‘Zingeving is een wezenlijk aspect van het menselijk bestaan’
Anna Talbot, tweedejaars masterstudent Humanistiek loopt stage als geestelijk verzorger bij het Centrum Ontmoeting in Levensvragen in Nijmegen.
“Geestelijk verzorger is van oudsher een religieus beroep. Vroeger in ziekenhuizen en gevangenissen was er altijd een pastoor met wie je kon praten over levensvragen. Maar steeds minder mensen zijn religieus. Nu zijn er mensen die dit werk doen vanuit een niet-religieus perspectief of vanuit een andere levensbeschouwing, zoals het humanisme. De taak van de geestelijk verzorger is in gesprek te gaan over levensvragen. Dat kan gaan over leven en dood, maar ook over identiteit, over vragen als: wat geeft mij zin? Hoe verhoud ik me tot de wereld?
Veel vrijheid
Ik loop sinds september vier dagen in de week stage, en ik heb de periode tot juni verlengd, zodat ik zoveel mogelijk kan leren. Ik spreek mensen individueel, en ik bezoek mensen thuis om zingevingsgesprekken met hen te voeren. Daarnaast voer ik ook groepsgesprekken. Samen met een collega heb ik zeven bijeenkomsten van een gespreksgroep geleid. Ik begeleid ook een vaste gespreksgroep filosofie met ouderen, en ik heb net een training gegeven over neurodivergentie.
Wat me het meest aanspreekt bij de stage is het contact met diverse doelgroepen. Veel van de vrijwilligers en mensen die ik spreek zijn ouderen. Toch bestaat een groot deel van de mensen waar ik twee wekelijks contact mee heb uit jongeren of mensen met een psychiatrisch label. De kans om met verschillende groepen te werken vind ik ontzettend leuk en waardevol. Het verraste me dat de gesprekken misschien wel verschillen van thema’s, maar dat de verschillen kleiner zijn dan de overeenkomsten.

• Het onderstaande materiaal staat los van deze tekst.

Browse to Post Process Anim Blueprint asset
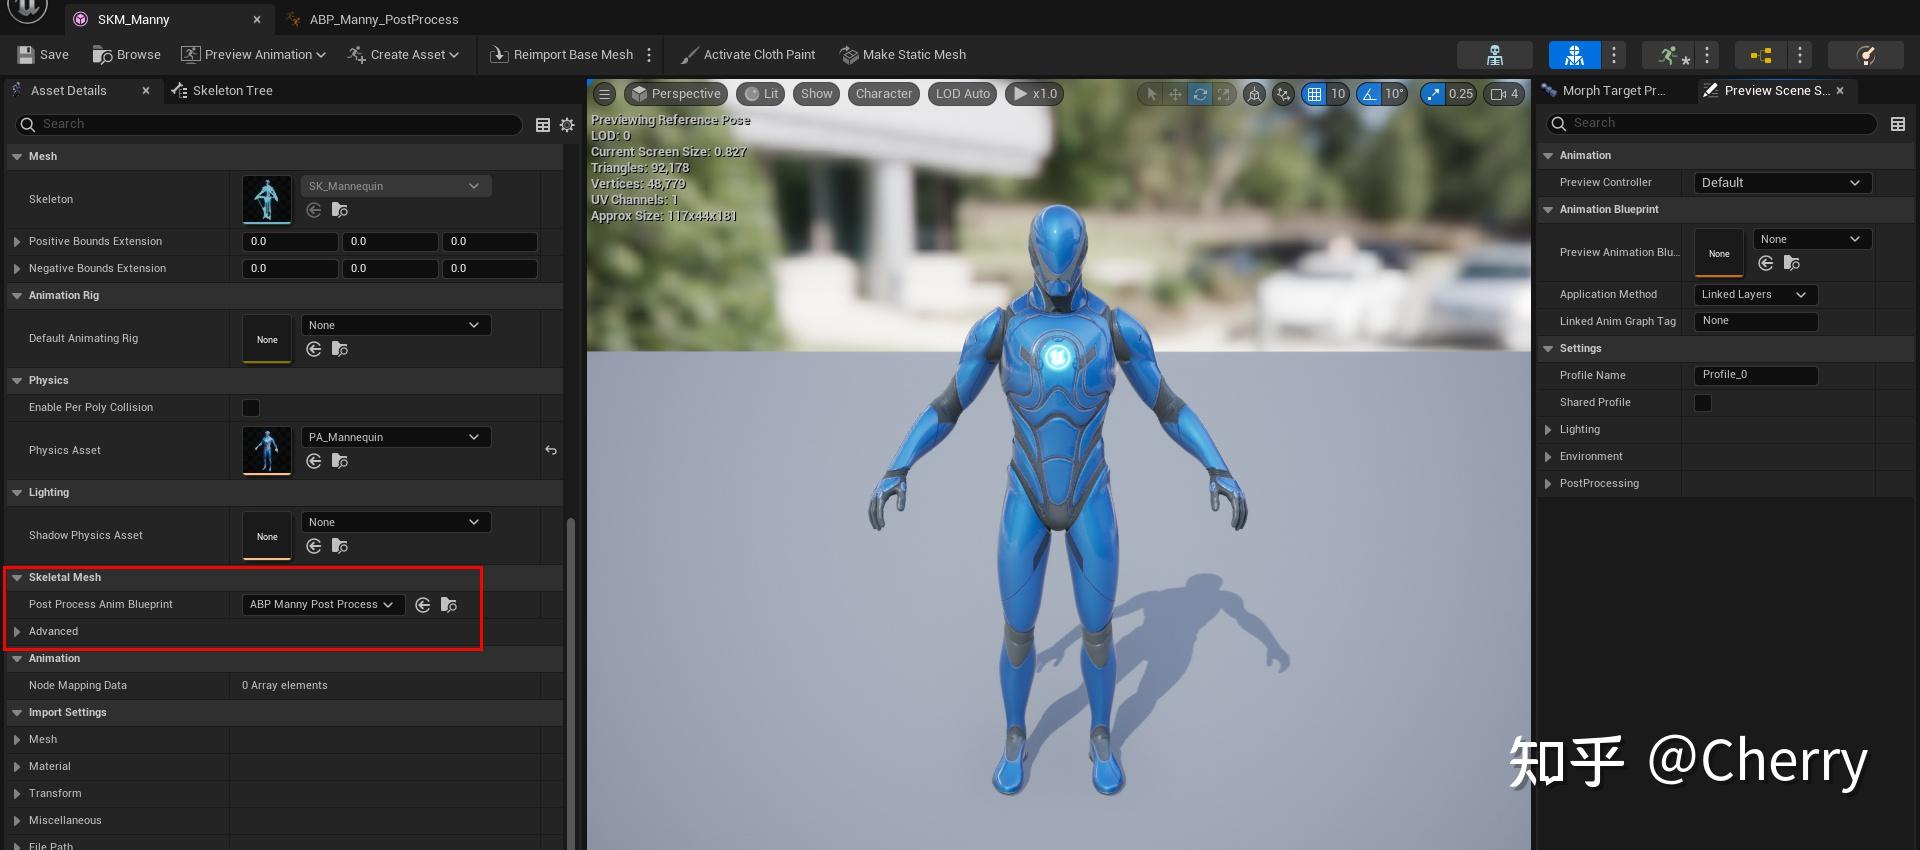This screenshot has width=1920, height=850. pyautogui.click(x=449, y=605)
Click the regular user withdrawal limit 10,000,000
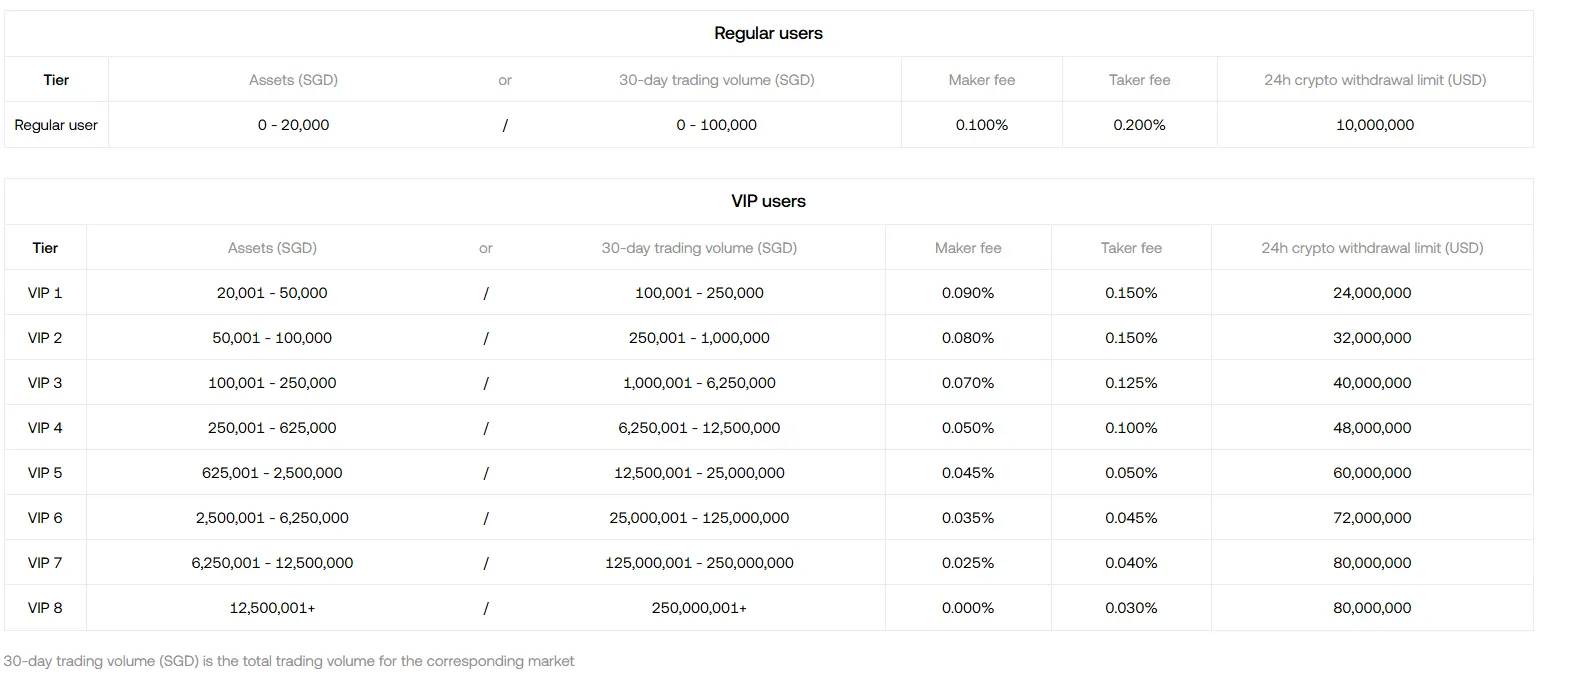 [x=1375, y=125]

Bij het voeren van zingevingsgesprekken heb ik veel vrijheid. Er is geen vast aantal gesprekken dat je gaat hebben met iemand. Je kan het contact zelf bepalen. Ik schrijf ook geen behandelplan zoals een psycholoog. Over het algemeen staat er een uur voor een gesprek. Dan gaan we in gesprek over de existentiële vragen en de levensvragen die mensen hebben. Daarin bied ik een vrijplaats, ik mag de gesprekken niet doorvertellen of opschrijven, vergelijkbaar met wanneer je met een priester praat.

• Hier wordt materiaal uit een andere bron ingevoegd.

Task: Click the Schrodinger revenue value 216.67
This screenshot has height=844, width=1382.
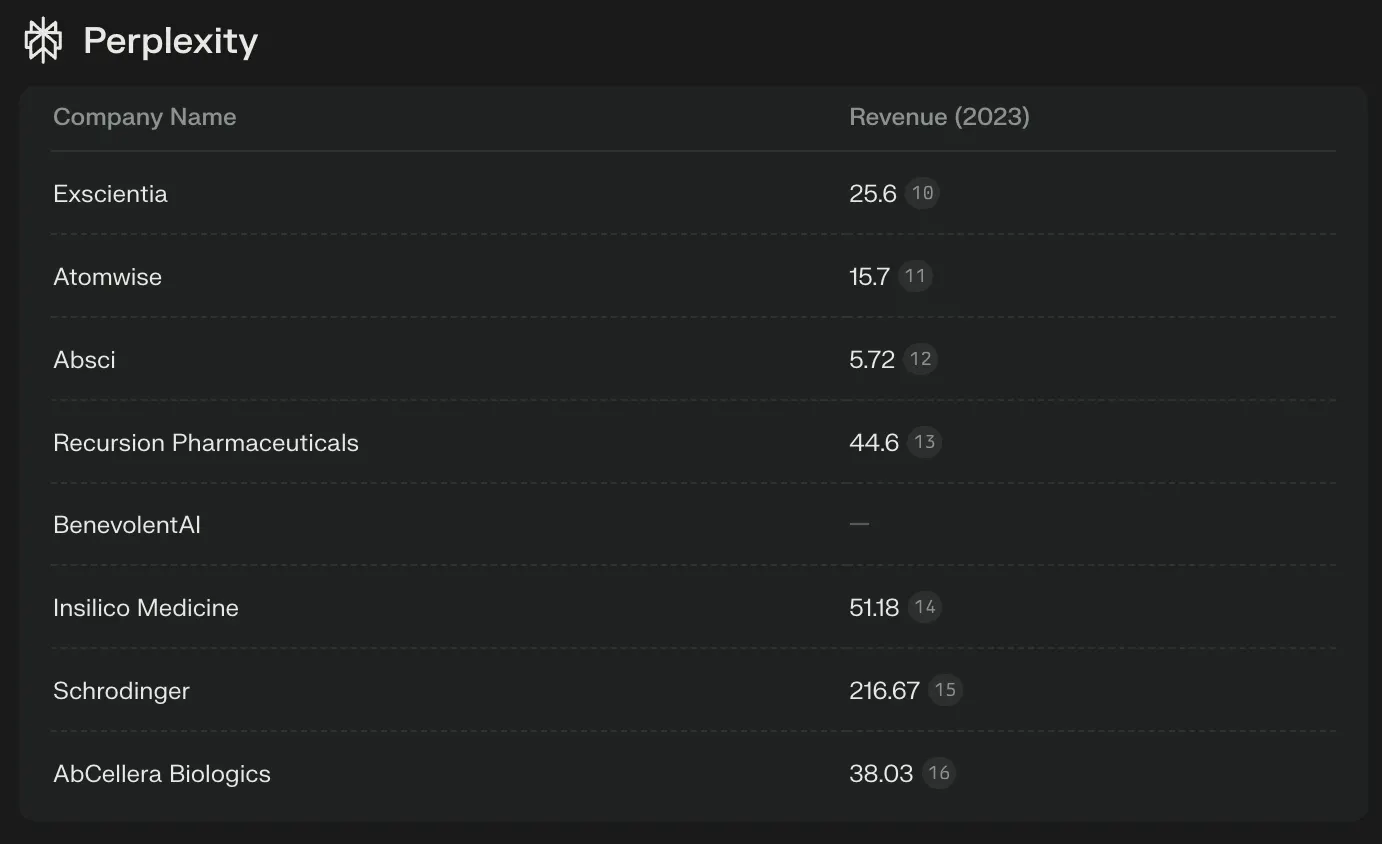Action: click(x=884, y=690)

Er zou meer aandacht voor zingeving mogen zijn. Ik denk dat het een wezenlijk aspect van het menselijk bestaan is. Zingeving wordt nu in de definitie van positieve gezondheid – een definitie die gebruikt wordt door veel ziekenhuizen – officieel meegerekend als een belangrijk deel van gezondheid. Maar in de samenleving zien we dit nog niet echt terug.
Aansluiting bij de master
“De stage sluit goed aan bij de vakken die ik heb gehad. Aan de ene kant zijn er vrij praktische vakken die wel wetenschappelijk onderbouwd zijn, bijvoorbeeld over hoe je gesprekken voert en welke theorieën er daarover zijn. Maar je volgt ook meer theoretisch georiënteerde vakken, zoals bijvoorbeeld Pursuing social justice. Dan denk je na je over sociale en maatschappelijke kwesties. Ook dat komt absoluut terug in de stage. Bijvoorbeeld als je met een cliënt praat die tot een bepaalde gemarginaliseerde groep behoort, is het relevant om er wetenschappelijk over nagedacht te hebben wat de consequenties daarvan zijn op een maatschappelijk vlak.

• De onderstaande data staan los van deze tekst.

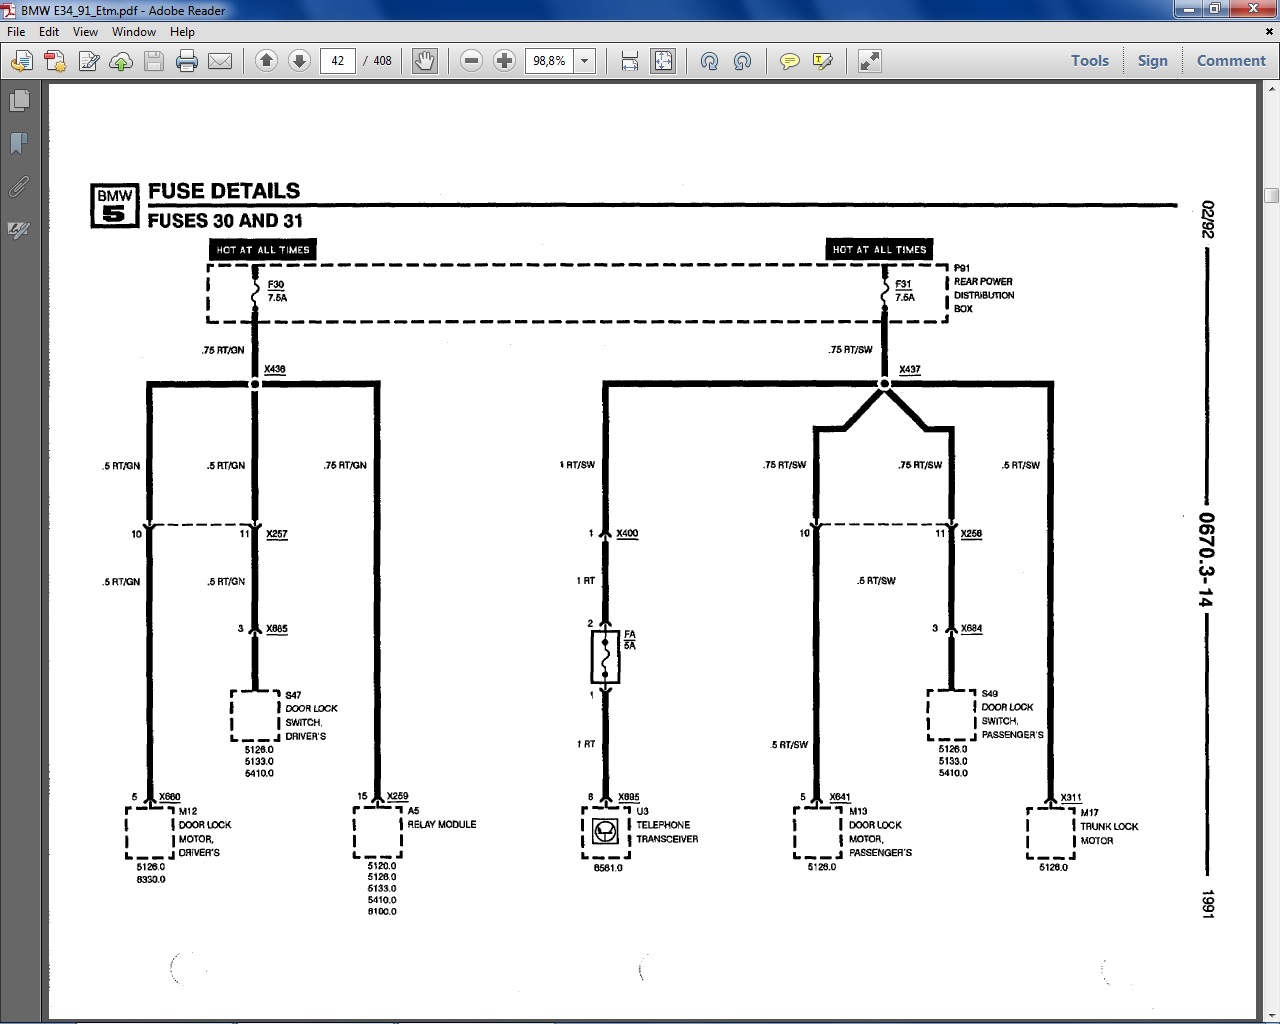Expand the bookmarks panel
This screenshot has height=1024, width=1280.
18,143
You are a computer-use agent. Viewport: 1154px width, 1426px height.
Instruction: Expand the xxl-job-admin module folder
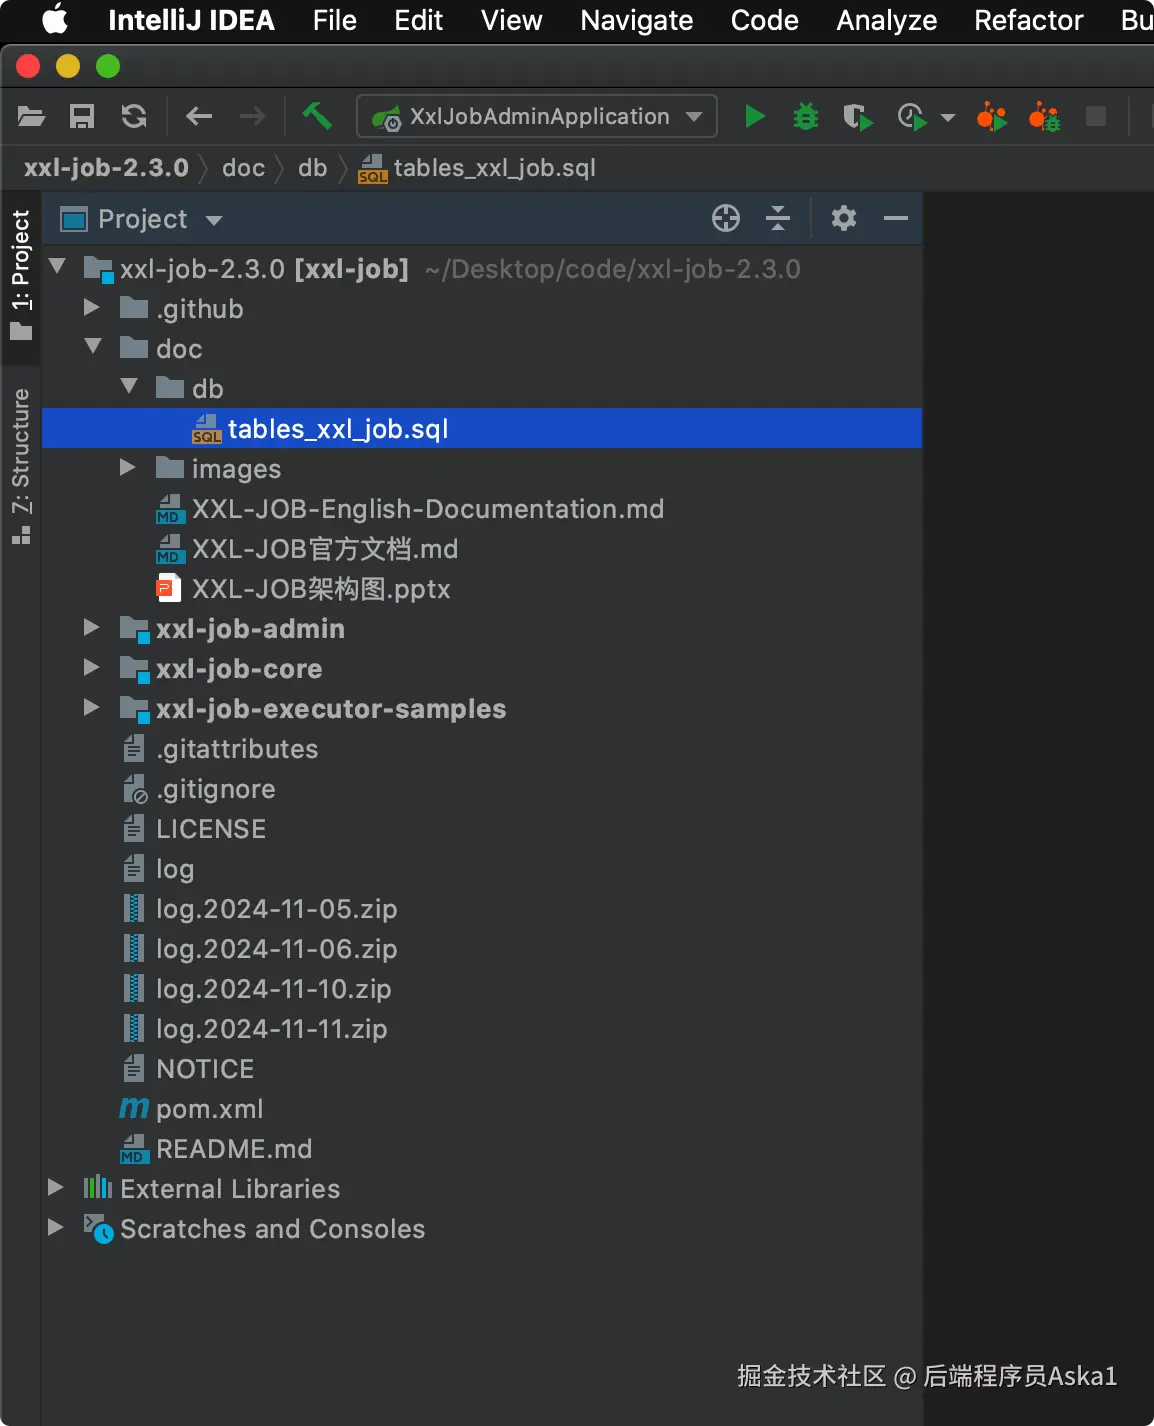click(92, 628)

De stage is een voorproefje van hoe het is om een geestelijk verzorger te zijn. Het is een heel behulpzame manier om de abstracte stof van de master praktisch te maken, want het is lastig is om bijvoorbeeld je voor te stellen hoe het werkelijk is om elke dag zingevingsgesprekken met mensen te voeren. Dat is anders dan wanneer je het oefent met medestudenten die allemaal toch in een vergelijkbare situatie zitten als jij. Het werkveld wordt pas echt helder, denk ik, als je stage gaat lopen of als je gaat werken. Volgend jaar wil ik nog een tweede master doen en daarna hoop ik als geestelijk verzorger aan de slag te gaan.”